Becoming more informed about how our nervous system works and what it needs, can help us create more awareness and connection with our bodies and our emotions. This will improve the quality of our lives and relations.
As infants, we are able to experience and interact with the world around us through our physical senses (taste, smell, touch, etc). In other words, the way we perceive and make sense out of life, depends on the connection with our own bodies and the quality of that connection.
What if we lose contact with our bodies?
Dissociation is an aspect of the freeze-state response of the nervous system. Dissociation means losing connection with physical sensations, emotions, feelings and even memories.
It is a natural survival response of our nervous systems, especially when we experience an intense traumatic event that overwhelms our capacity to deal with it. Many of us have experienced dissociation at some point in our lives. We can dissociate when we are very stressed or burnt out, when someone dear hurts us, when we lose a loved one, etc.
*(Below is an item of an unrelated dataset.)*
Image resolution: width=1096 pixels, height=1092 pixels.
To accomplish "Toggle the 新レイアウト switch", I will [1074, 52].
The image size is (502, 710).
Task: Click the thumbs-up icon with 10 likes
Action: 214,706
When we experience dissociation, we might feel like we are not present in our own bodies. Like we are just watching things happen around us, with no emotional attachment.
That is how dissociation can both “help us” cope with an intense experience, and also make us disconnect from our bodies, emotions, feelings, memories. At extreme levels dissociation can make us disengage from life, finding it difficult to make decisions, be present in relationships, to go out with friends, find a job, etc.
Mindfulness, grounding, breathing exercises and somatic practices can help us re-connect with the body and regain a sense of self.
Self-compassion also plays a very important role in re-creating a healthy relationship with our bodies, feelings, sensations and memories. Another important element I have found in my journey through life, has been the concept of Titration.
"Titration" means carefully and slowly (+ consciously) introducing something — in this case, the memory/experience of trauma, in small dosages, observing the emotional and physiological reactions that this produces at every stage.
Because you are going very slowly, you are allowing the nervous system to find its natural flow between one state to the next, monitoring its reaction. This creates a safe space that allows for the innate, natural balance between parasympathetic and sympathetic, where self-regulation and processing usually happens.
Titration allows for the natural functions of the nervous system to surface, the natural rhythm and flow between different states — protecting against re-traumatization.
We don't become resilient by pushing down our emotions. We develop resilience when we give ourselves permission to feel and process those feelings.
How to manage dissociation and connect to your body, after a prolonged period of dissociation?
Practice grounding, slow and deep breathing exercises.
Pay attention to where emotions are felt in your body.
Observe how you interact with the world around you, through your senses.
Keep an emotions/sensations journal.
Practice titration when you're experiencing difficult emotions.